- Theatrical release poster
- Directed by: Jason Russell Bobby Bailey Laren Poole
- Distributed by: Invisible Children, Inc.
- Release date: 2006;
- Running time: 55 minutes
- Country: United States
- Language: English

= Invisible Children =

Invisible Children is a 2006 American documentary film which depicts the human rights abuses by the Lord's Resistance Army in Uganda.

==Synopsis==
In the spring of 2003, Jason Russell, Bobby Bailey, and Laren Poole traveled to Africa to document the War in Darfur. Instead, they changed their focus to covering the conflict in northern Uganda, Africa's second longest-running conflict after the Eritrean War of Independence. The documentary depicts the abduction of children who are used as child soldiers by Joseph Kony and his Lord's Resistance Army (LRA). The film centers around a group of Ugandan children who walk miles every night to places of refuge in order to avoid abduction by the LRA.

==Exhibition==
The film was first screened on June 22, 2004 at the Joan B. Kroc Institute for Peace and Justice at the University of San Diego.

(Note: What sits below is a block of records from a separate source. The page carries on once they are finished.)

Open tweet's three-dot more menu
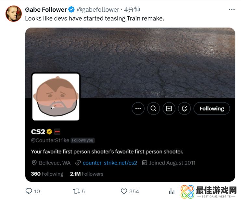 (232, 9)
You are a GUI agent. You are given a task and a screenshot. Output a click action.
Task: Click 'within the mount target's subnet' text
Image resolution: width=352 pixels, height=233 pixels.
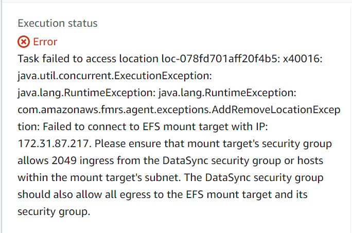click(x=99, y=177)
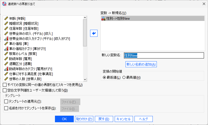Select 雇用カテゴリ ordinal variable icon
208x125 pixels.
6,69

Since then, Invisible Children, Inc. has hosted more than 10,000 screenings at colleges, high schools, churches, concerts, and other venues. As of June 2009, it is estimated that more than 5 million people have seen Invisible Children: The Rough Cut.

==Social activism==
The story of children depicted in the film was the basis for a grassroots movement mobilizing thousands of American teens into action to raise money to both rebuild war-torn schools in northern Uganda and provide scholarships to African youth. In 2005, a 501(c)(3) non-profit, Invisible Children, Inc., was created giving individuals a way to respond to the situation in Uganda. An employee of the organization, Nate Henn, was killed in the July 2010 Kampala attacks.

==DVD==
The film is about 55 minutes long and the DVD includes a shorter 35-minute version for different screening options. The DVD includes special features; deleted scenes, extras, filmmaker commentary, update on the war, and trailers filmed by Invisible Children, Inc.